Pulitzer Prize–winning poet Smith (Creative Writing/Princeton Univ.; Life on Mars, 2011, etc.) grew up in Fairfield, California, a solidly middle-class suburb, with four older siblings and doting, supportive parents. After a career as an Army engineer, her father worked in Silicon Valley; her mother, a former teacher, was a devoted member of the First Baptist Church. Sheltered by her community and family, Smith had little sense of her black identity until she spent two “sweltering and long” weeks visiting relatives in Alabama.
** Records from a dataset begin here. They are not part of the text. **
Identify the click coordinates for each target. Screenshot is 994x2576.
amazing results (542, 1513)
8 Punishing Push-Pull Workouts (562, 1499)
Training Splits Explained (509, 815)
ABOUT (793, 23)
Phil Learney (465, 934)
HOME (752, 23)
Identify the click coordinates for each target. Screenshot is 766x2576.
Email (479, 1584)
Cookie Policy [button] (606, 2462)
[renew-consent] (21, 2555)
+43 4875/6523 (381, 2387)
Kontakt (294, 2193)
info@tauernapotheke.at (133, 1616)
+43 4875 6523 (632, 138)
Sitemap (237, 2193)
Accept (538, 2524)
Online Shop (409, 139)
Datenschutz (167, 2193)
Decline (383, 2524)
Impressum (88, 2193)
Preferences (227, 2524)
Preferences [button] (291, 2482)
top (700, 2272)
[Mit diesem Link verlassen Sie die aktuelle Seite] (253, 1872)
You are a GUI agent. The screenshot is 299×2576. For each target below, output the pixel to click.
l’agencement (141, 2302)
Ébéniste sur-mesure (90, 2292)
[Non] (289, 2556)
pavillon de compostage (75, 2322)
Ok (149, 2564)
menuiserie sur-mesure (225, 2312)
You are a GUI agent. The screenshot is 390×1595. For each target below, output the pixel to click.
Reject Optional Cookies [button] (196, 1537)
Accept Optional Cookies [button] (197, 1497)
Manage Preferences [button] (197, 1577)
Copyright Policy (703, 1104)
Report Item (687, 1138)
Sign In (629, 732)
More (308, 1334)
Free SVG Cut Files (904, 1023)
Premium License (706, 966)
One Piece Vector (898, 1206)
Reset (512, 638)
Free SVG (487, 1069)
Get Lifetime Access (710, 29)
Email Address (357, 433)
Her grandmother, she learned, still cleaned for a white family; her own house smelled of “cooking gas, pork fat, tobacco juice, and cane syrup.” Suddenly, Smith was confronted with a new image of her parents’ Southern roots, and it frightened her. Back in California, though, that visit receded into memory as she excelled in school, had a chaste epistolary love affair with a teacher and racked up achievements for her college applications: various extracurricular activities, writing for the school paper and starting a Junior Statesman of America club. Teachers encouraged her, including one who remarked that as an African-American woman, she should “take advantage of the opportunities that will bring you.” Smith resented the idea that her success would be based on anything other than her own talents, but when she was accepted at Harvard, the comment gnawed at her. Besides being a candid, gracefully written account of dawning black consciousness, Smith’s memoir probes her relationship with her mother, whose death from cancer brackets the narrative. The author’s drive to leave Fairfield was fueled by her “urgent, desperate” need to separate herself from her mother; in college, she became militantly black, “caught up in the conversation about Identity” and judgmental about her mother’s beliefs.

Guilt and regret pervade Smith’s recollection of her mother’s illness and death, darkening the edges of this light-filled memoir.